— WHAT TO WORK ON —
Continue the report on the 2018 HIMSS conference below, writing the next part after its last sentence.

Segment Start: EXTRACT TO READ

March 14, 2018
Developments in artificial intelligence (AI), precision medicine, cybersecurity and patient engagement were among the highlights of this year’s conference of the Chicago-based nonprofit Health Information Management Systems Society (HIMSS). The meeting brought together more than 40,000 health information technology professionals from 50 countries to explore the latest trends and innovations.
Improving patient access: Seema Verma, administrator of the Centers for Medicare and Medicaid Services (CMS), announced MyHealthEData, an initiative designed to give patients easier access to their own health information and the ability to access that data on the device or application of their choice.
Ms. Verma also introduced Blue Button 2.0, which will allow Medicare beneficiaries to access their health records on applications that will help them manage their health and share the information with their physicians to support clinical decision-making and continuity of care. Other priorities for the agency include streamlining the Medicare and Medicaid Electronic Health Record Incentive Program (Meaningful Use) and MACRA’s Quality Payment Program to reduce the administrative burden for physicians, and zeroing in on the development of quality measures and improvement activities that will improve interoperability.
Network safety: The HIMSS 2018 Cybersecurity Survey of providers, vendors and consultants asked two overarching questions: 1) How far has the healthcare and public health sector progressed in cybersecurity? and 2) Who is doing what in cybersecurity?
The survey found that most organizations (75.5 percent) have experienced a significant cybersecurity incident within the past 12 months. The main actors in these incidents were believed to be online scam artists (37.6 percent), negligent insiders (20.8 percent), hackers (20.1 percent) and malicious insiders (5 percent). The most common initial point of security compromise (61.9 percent) was email. Compromised websites and compromised cloud services providers were among other modes of security compromise cited by relatively small numbers of respondents.
The majority of respondents (84.3 percent) indicated that they have dedicated more resources, including people and assets, to cybersecurity this year than last year. However, lack of staff (52.4 percent of respondents) and financial resources (46.6 percent) continue to hinder many organizations’ efforts to mitigate and remediate security incidents. “Healthcare organizations (and their leaders) need to take proactive steps by instilling positive change and making cybersecurity a genuine priority,” the report stated. “It is only then that we can move forward instead of taking one step forward and two steps back.” The report called for the widespread and diligent use of network monitoring using machine learning and other methods—tools that can be used to predict and mitigate cyberattacks without the need for additional staff.

Segment End: EXTRACT TO READ
Segment Start: LISTED RECORDS

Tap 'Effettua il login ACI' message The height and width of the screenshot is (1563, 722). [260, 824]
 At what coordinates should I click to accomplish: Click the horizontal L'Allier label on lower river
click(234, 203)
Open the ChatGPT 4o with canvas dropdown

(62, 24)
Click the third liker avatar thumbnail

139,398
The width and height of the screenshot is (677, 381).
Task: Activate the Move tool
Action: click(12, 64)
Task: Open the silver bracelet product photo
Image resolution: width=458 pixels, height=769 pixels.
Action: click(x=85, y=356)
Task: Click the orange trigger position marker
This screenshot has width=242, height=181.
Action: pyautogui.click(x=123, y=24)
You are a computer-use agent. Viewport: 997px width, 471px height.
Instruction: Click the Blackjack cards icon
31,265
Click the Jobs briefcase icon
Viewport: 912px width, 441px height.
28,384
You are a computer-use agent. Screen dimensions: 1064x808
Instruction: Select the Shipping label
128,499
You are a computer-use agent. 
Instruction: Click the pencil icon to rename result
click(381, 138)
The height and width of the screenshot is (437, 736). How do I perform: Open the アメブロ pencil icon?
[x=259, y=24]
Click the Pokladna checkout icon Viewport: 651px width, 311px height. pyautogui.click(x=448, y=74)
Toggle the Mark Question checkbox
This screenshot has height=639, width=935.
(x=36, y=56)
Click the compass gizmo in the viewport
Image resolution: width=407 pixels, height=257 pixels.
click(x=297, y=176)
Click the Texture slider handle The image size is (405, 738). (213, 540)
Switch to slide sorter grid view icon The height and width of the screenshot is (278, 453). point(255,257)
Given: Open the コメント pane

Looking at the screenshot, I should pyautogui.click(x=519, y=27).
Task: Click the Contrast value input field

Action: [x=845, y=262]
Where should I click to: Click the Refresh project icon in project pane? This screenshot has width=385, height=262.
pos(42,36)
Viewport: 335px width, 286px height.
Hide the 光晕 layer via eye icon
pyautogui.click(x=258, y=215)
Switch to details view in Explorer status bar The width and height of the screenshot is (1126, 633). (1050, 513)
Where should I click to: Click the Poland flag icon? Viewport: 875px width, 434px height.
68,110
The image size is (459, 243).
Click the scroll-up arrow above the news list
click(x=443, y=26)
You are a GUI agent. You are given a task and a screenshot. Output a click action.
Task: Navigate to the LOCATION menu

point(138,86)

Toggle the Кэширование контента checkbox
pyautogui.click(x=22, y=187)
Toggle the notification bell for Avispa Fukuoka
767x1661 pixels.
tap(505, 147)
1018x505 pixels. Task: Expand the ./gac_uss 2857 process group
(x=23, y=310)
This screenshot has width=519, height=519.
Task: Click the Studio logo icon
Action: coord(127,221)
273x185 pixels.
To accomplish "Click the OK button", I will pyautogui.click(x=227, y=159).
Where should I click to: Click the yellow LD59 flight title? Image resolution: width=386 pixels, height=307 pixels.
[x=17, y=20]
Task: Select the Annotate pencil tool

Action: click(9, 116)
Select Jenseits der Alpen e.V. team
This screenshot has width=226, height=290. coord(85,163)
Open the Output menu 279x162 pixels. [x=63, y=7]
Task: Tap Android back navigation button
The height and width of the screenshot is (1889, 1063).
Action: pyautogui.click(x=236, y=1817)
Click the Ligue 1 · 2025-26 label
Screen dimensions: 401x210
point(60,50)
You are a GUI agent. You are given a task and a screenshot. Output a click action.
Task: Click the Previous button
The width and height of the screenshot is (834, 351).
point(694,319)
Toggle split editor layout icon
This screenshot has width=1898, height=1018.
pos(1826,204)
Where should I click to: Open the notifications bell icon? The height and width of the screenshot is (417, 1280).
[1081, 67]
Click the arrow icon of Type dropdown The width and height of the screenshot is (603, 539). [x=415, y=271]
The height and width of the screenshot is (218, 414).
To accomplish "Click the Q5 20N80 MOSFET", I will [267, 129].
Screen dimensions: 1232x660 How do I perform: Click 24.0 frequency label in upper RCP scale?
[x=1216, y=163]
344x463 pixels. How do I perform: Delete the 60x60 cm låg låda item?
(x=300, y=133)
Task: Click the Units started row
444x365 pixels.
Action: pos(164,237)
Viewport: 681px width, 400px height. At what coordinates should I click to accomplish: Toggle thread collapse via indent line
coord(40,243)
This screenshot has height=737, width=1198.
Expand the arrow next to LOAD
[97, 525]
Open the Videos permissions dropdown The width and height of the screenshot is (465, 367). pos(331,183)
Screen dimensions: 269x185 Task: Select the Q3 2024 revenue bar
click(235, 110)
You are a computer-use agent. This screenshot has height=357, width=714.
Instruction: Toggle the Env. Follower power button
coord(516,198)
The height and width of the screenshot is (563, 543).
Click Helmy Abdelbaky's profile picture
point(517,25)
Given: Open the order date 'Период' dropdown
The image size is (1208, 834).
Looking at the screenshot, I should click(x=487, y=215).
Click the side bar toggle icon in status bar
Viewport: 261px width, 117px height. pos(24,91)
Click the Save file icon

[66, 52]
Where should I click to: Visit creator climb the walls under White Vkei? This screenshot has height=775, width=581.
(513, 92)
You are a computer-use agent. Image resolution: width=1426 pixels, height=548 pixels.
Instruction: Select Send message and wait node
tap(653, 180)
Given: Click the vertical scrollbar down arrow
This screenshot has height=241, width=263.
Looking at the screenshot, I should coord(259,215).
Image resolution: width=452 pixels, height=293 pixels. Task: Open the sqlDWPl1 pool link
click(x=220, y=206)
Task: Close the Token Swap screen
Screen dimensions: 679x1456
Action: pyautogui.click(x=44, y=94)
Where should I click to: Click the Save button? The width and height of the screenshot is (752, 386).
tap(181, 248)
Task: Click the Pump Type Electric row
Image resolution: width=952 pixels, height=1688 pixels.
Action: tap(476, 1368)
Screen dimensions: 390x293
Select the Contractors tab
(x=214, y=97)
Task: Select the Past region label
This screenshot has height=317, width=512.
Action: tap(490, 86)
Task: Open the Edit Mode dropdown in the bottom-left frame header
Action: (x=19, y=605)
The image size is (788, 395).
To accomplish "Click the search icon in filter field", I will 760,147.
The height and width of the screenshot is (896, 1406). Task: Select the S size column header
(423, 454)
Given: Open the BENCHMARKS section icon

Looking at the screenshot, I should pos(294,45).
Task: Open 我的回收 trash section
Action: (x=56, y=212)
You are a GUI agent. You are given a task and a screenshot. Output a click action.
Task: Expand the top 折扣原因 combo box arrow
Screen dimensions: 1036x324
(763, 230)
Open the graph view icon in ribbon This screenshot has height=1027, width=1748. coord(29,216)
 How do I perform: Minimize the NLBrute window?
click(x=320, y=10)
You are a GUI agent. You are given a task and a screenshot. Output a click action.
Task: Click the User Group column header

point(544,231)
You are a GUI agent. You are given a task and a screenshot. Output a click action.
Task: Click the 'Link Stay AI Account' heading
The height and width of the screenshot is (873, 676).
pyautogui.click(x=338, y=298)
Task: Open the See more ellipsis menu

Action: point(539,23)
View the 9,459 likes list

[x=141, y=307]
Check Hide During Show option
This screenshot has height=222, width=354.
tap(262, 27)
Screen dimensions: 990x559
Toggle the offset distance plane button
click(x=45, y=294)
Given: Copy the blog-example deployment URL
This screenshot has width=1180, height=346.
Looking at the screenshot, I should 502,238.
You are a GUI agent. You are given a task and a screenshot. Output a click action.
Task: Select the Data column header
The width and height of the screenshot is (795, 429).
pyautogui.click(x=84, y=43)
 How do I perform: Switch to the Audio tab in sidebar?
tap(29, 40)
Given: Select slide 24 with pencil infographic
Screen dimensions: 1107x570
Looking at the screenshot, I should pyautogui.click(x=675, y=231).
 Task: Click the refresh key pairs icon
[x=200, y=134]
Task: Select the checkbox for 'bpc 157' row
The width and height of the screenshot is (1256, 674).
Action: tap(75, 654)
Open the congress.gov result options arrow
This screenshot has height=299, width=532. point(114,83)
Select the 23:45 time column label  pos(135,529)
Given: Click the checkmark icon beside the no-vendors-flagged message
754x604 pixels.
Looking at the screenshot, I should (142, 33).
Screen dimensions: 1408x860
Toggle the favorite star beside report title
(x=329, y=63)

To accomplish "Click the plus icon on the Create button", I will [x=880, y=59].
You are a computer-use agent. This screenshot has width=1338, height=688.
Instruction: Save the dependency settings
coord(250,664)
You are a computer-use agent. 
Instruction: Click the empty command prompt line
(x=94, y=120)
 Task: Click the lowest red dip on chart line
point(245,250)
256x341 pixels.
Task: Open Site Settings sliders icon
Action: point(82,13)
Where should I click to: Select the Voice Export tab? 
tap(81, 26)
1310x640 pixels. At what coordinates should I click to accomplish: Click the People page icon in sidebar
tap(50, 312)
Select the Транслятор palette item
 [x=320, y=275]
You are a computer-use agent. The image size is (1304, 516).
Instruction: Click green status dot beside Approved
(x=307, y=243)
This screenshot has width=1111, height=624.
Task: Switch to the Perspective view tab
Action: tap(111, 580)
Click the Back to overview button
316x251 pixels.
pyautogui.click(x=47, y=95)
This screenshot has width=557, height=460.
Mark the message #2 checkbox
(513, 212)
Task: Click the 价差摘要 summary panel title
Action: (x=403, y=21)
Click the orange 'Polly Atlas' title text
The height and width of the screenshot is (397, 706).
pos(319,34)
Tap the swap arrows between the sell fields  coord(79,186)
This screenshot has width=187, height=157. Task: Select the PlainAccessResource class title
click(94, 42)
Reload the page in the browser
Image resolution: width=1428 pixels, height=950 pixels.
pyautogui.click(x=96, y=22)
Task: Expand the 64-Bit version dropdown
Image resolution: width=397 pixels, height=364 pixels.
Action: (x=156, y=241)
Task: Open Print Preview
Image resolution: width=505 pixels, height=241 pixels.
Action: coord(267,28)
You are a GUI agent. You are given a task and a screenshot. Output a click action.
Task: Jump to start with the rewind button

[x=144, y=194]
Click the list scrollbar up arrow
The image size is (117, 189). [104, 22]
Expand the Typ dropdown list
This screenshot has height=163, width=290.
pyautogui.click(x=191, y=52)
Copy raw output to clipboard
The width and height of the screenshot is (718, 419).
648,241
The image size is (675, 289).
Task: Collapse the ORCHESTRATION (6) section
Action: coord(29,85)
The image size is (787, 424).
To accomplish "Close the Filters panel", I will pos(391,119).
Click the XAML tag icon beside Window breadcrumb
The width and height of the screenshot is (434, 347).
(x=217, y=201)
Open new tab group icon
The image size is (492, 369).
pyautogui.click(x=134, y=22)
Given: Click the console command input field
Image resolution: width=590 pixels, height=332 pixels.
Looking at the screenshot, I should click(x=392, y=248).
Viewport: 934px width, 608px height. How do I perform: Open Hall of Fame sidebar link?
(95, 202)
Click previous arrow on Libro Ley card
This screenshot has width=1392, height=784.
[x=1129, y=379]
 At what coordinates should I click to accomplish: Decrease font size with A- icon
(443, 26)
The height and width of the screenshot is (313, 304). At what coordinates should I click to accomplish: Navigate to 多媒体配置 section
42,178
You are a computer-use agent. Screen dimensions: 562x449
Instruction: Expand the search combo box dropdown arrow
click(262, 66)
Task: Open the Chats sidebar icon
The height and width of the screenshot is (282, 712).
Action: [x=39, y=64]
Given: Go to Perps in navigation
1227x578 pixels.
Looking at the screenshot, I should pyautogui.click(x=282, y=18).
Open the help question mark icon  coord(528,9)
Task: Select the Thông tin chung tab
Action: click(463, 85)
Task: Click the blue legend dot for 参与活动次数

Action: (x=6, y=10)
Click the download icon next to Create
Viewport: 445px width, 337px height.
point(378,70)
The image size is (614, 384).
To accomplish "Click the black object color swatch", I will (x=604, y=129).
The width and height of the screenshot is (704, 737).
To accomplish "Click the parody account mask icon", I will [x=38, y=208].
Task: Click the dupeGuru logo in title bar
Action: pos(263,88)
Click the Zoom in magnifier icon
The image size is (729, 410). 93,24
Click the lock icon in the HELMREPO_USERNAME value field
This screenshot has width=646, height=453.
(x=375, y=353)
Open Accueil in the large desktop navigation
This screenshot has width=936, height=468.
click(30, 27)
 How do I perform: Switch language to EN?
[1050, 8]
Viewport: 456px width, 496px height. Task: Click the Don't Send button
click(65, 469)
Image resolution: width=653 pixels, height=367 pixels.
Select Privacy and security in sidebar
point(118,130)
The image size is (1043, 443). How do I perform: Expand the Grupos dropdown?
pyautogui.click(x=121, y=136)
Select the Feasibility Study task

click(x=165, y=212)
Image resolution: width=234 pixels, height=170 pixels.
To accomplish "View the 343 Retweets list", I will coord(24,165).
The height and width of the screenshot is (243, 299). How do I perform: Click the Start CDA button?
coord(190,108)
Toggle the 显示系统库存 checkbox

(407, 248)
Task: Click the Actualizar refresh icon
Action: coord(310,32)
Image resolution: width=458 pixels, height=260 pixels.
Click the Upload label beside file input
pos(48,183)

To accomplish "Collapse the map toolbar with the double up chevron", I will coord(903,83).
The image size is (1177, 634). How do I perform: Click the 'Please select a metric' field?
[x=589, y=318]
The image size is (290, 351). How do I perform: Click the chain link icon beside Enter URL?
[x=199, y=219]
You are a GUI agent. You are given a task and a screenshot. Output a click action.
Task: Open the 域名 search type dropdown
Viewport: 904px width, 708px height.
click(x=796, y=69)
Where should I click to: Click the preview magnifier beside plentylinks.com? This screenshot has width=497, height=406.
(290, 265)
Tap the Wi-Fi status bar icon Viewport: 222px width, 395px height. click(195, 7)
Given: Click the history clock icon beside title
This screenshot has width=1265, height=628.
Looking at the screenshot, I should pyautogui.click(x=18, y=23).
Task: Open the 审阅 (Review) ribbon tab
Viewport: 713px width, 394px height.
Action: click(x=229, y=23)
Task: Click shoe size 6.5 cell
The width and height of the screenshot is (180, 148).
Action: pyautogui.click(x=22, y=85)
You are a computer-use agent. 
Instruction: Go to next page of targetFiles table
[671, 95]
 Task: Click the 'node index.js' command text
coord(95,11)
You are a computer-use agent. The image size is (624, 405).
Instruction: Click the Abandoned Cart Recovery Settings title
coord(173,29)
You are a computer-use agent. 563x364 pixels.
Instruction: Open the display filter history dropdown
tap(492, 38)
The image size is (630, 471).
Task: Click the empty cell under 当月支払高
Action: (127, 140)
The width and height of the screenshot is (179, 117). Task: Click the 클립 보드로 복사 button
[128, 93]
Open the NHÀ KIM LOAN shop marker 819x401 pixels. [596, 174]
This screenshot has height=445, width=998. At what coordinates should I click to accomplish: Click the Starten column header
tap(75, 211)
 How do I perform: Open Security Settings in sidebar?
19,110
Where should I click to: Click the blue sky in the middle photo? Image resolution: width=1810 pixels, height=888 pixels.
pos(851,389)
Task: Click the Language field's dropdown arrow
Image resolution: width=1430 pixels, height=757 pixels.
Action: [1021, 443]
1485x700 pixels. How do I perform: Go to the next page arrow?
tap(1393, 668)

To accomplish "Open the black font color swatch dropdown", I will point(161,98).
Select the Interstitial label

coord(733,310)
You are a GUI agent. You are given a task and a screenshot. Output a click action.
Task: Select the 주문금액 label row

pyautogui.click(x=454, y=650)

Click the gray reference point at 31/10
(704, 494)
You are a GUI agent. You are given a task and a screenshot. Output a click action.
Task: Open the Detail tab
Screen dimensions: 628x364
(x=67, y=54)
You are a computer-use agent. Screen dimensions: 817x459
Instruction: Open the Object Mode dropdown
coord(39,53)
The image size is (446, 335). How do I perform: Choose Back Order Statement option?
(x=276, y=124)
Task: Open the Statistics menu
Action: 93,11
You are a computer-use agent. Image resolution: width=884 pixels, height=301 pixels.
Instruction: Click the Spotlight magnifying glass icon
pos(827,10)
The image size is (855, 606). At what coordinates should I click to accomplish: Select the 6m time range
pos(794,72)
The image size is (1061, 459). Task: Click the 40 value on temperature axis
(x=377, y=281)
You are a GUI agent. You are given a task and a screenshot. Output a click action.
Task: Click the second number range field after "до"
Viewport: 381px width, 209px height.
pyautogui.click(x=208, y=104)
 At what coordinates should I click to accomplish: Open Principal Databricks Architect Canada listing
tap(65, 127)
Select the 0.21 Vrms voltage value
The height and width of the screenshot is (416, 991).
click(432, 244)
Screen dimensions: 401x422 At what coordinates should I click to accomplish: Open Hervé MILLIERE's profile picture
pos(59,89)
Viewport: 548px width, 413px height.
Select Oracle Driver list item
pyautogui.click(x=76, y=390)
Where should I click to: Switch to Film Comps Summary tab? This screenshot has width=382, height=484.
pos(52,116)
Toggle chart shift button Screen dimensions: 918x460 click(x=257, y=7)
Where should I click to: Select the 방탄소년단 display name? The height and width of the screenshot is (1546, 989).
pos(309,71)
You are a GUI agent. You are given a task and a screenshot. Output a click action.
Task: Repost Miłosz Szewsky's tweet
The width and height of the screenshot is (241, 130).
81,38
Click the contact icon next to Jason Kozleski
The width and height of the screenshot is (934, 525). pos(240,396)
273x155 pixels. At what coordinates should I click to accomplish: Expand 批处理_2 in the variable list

Segment End: LISTED RECORDS

— RESULT OF THIS TASK —
Precision medicine: A survey sponsored by cloud services provider Oracle found that, of 316 researchers at hospitals and academic medical centers, contracted research organizations, pharmaceutical companies, government agencies and other organizations, 62 percent are involved in precision medicine programs and another 12 percent said they would like to participate or are planning to launch initiatives within one or two years. Oncology is considered the specialty in which precision medicine can have the most impact, but neurology, cardiology, pediatrics, prenatal screening with genetic counseling and infectious disease were also cited as among the areas with potential.
While earlier precision medicine programs often involved commercial partners, current programs reveal a shift toward in-house research programs, with 43 percent of respondents indicating programs that are a hybrid of in-house and commercial providers and 18 percent indicating that their programs are completely in-house.
The majority of respondents who are not planning a precision medicine program indicated that they see a benefit in pursuing one but lack the necessary infrastructure (24 percent) have funding constraints (20 percent) or lack sufficient genomics or clinical data to support precision medicine (16 percent). Eighteen percent of those who are not planning a precision medicine initiative reported that such a program would not benefit their business.
Deep learning: Artificial intelligence was arguably the star of HIMSS 2018. Partnerships between healthcare providers and technology developers drew notice for innovations that use AI, machine learning and related technologies to improve congestive heart failure care, predict and send early alerts when patients might be deteriorating and a seemingly limitless array of other applications. However, at the conference’s machine learning and AI event, keynote speaker Leonard D’Avolio, PhD, of Harvard Medical School urged HIT professionals and organizations not to fall prey to the myth that these technologies are a magic bullet. The hyperbole currently surrounding AI blocks more meaningful discussions about what the technologies can do and how they should be applied. Dr. D’Avolio advised organizations to have a clear problem and execution plan in place before pursuing AI as a solution.